▶ Work instruction 1
Do these statements agree with the text about the Galápagos deep-sea reef? For each, answer yes or no and quote the words from that text that decide it: (a) The reef lies nearly 2,000 feet deep. (b) The submersible used could dive to about 10,000 feet. (c) Dr Michelle Taylor was a co-leader of the expedition.
▶ Work instruction 2
Could you continue the text about the Galápagos deep-sea reef, starting right after its last sentence?

▶ Supplied text

-------

When researchers were poking around in part of the Galápagos marine reserve that hadn’t been explored before, they found something both surprising and encouraging: a deep-sea coral reef that is thriving. Why is that so surprising? Well, because coral reefs around the world are currently in dire straits.

As sea temperatures rise and the ocean acidifies, reefs are suffering. Bleaching events around the world are ticking up, and if a reef bleaches too many years in a row, that reef dies. And when a reef dies, it takes an entire ecosystem down with it. But the newly-discovered reef, sitting nearly 2,000 feet deep, is full of creatures.

“They are pristine and teeming with life,” said Dr Michelle Taylor, a marine biologist and co-leader of the expedition, called the Galapagos Deep. “Pink octopus, batfish, squat lobsters and an array of deep-sea fish, sharks, and rays.”

Using a submersible that’s capable of diving a little over 20,000 feet, scientists went on an exploratory mission to the summit of a seamount in the middle of the Galápagos marine reserve archipelago. The find is encouraging because it means that protected areas like marine reserves are actually somewhat protected.

-------

▶ Dataset excerpts
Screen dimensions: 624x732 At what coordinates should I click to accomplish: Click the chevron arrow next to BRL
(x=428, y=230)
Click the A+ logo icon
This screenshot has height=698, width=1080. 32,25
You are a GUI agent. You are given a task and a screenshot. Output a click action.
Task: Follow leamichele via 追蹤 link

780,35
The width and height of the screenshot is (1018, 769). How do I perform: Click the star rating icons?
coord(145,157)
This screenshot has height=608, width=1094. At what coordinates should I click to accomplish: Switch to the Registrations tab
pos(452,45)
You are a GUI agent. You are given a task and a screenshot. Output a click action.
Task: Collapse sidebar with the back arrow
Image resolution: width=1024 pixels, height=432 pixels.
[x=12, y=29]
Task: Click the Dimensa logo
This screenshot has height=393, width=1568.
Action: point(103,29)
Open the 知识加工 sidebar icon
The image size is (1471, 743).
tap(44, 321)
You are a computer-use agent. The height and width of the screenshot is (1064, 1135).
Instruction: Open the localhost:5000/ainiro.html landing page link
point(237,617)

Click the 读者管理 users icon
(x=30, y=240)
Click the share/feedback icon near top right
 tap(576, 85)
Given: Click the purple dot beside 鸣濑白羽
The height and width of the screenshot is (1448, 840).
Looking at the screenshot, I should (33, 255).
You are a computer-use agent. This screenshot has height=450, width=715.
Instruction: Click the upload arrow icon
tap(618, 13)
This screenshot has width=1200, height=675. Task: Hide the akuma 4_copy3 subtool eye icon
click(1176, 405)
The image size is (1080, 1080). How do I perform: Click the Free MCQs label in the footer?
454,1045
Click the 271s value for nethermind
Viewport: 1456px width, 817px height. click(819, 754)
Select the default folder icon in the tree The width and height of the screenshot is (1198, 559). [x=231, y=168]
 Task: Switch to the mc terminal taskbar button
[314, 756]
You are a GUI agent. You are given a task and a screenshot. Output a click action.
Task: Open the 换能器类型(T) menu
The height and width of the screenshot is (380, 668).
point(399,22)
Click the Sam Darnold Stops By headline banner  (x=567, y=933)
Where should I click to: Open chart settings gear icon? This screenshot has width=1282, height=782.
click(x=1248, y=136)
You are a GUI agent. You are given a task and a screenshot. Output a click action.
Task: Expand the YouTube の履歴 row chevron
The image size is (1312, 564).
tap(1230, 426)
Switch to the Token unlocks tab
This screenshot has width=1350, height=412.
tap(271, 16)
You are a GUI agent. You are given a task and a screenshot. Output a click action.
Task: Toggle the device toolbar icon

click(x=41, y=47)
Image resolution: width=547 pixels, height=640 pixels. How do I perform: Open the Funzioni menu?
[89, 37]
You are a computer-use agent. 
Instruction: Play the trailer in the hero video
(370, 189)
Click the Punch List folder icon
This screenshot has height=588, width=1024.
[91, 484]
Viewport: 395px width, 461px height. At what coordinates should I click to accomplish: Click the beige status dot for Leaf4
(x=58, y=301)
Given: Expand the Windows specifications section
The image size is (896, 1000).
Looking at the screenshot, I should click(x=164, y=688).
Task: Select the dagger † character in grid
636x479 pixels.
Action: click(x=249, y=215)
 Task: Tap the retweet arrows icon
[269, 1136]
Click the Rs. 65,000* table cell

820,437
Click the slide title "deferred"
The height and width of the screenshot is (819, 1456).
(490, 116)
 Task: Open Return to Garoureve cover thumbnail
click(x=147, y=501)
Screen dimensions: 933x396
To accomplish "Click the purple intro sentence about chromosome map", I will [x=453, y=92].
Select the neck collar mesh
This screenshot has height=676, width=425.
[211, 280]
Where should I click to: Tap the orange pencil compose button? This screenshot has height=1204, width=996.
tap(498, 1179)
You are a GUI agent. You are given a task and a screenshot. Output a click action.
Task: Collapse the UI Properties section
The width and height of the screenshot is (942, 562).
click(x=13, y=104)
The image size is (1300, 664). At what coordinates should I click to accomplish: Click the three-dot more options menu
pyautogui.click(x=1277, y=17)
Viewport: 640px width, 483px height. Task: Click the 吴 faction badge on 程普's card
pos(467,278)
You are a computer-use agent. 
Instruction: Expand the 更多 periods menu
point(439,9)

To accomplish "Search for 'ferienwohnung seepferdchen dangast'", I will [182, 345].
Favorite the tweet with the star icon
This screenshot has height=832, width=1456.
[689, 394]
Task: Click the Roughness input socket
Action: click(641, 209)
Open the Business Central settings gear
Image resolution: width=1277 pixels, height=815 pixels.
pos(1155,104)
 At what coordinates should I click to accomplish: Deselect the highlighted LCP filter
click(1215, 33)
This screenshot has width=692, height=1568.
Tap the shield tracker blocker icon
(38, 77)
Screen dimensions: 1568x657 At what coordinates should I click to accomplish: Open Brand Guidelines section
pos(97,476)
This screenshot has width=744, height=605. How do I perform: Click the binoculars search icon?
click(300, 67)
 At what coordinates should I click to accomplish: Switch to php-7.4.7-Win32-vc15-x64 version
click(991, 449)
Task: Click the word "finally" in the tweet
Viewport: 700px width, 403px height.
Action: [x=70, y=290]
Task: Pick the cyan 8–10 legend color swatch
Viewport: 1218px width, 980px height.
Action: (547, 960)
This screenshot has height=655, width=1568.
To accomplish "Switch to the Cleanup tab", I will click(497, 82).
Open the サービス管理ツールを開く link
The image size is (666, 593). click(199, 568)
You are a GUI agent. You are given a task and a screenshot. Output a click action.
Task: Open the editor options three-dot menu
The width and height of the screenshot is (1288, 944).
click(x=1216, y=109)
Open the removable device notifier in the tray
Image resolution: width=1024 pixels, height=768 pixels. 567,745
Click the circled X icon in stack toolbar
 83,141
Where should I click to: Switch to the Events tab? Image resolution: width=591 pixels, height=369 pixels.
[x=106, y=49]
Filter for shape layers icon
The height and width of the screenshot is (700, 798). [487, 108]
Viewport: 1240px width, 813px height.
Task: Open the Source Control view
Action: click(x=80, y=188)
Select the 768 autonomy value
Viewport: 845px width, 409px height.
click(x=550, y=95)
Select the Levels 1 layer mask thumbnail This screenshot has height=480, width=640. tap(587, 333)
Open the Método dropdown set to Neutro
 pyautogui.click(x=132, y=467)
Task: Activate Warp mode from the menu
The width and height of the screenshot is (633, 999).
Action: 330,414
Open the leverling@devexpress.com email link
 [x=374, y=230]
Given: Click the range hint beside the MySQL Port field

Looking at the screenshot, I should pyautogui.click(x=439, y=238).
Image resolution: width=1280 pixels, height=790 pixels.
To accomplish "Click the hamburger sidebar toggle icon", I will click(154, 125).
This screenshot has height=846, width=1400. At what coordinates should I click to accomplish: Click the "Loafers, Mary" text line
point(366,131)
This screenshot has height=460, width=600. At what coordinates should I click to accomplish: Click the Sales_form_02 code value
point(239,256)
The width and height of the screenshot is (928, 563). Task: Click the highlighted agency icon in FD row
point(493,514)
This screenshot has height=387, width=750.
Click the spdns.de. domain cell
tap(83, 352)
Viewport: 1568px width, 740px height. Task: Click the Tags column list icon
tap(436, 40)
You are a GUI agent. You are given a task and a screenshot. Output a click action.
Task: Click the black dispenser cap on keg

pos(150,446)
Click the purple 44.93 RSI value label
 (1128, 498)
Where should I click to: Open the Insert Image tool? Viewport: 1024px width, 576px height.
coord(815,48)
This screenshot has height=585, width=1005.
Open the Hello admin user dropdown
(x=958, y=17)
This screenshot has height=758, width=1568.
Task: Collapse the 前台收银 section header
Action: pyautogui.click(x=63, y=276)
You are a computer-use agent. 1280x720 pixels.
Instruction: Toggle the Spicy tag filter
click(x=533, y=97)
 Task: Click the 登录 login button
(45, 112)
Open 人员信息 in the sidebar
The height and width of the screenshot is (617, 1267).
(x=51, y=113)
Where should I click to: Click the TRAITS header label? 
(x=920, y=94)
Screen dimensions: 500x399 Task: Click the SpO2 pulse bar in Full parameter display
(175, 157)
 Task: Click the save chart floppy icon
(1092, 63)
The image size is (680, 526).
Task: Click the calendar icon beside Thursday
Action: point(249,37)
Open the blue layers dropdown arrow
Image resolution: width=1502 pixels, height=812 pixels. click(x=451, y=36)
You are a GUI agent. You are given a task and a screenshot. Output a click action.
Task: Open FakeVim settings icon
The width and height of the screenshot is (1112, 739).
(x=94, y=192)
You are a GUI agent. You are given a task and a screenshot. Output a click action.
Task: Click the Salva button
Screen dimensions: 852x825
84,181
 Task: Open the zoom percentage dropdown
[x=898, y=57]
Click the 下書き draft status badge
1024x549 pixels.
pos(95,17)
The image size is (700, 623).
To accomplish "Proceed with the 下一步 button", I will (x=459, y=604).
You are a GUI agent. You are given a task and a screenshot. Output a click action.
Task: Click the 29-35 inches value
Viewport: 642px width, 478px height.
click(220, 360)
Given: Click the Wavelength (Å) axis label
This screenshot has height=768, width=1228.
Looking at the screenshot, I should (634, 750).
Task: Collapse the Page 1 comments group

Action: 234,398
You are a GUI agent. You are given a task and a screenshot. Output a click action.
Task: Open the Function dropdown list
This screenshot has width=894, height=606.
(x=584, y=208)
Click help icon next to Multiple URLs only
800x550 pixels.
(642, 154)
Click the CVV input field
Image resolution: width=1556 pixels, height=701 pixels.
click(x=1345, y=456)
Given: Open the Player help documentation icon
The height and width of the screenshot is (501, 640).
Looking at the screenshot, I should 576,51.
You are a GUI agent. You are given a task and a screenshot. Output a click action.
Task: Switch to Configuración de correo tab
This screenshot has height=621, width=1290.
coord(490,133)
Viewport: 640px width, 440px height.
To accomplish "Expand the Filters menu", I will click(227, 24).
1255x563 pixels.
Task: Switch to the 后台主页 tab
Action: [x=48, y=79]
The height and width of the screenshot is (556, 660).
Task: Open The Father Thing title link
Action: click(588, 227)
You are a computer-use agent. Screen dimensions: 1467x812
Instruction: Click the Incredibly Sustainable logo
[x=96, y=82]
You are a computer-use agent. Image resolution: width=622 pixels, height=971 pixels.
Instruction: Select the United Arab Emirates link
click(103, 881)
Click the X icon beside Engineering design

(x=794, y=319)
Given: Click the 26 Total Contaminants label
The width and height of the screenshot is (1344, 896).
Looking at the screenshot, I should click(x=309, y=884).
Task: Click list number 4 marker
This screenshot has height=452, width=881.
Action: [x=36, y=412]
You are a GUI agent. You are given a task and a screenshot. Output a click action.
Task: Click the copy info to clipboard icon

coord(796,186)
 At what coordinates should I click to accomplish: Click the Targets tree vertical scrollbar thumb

-------

▶ Response box 1
(a) Yes: "sitting nearly 2,000 feet deep"
(b) No: "capable of diving a little over 20,000 feet"
(c) Yes: "a marine biologist and co-leader of the expedition"

▶ Response box 2
“This is encouraging news,” said José Antonio Dávalos, the environment minister for Ecuador, which owns the Galápagos. “It reaffirms our determination to establish new marine protected areas [MPAs] in Ecuador and to continue promoting the creation of a regional marine protected area in the eastern tropical Pacific.”

Before this new reef was discovered, it was believed that Wellington Reef in the northern part of the Galápagos archipelago was one of the few remaining reefs that survived a particularly destructive El Niño event that occurred in 1982.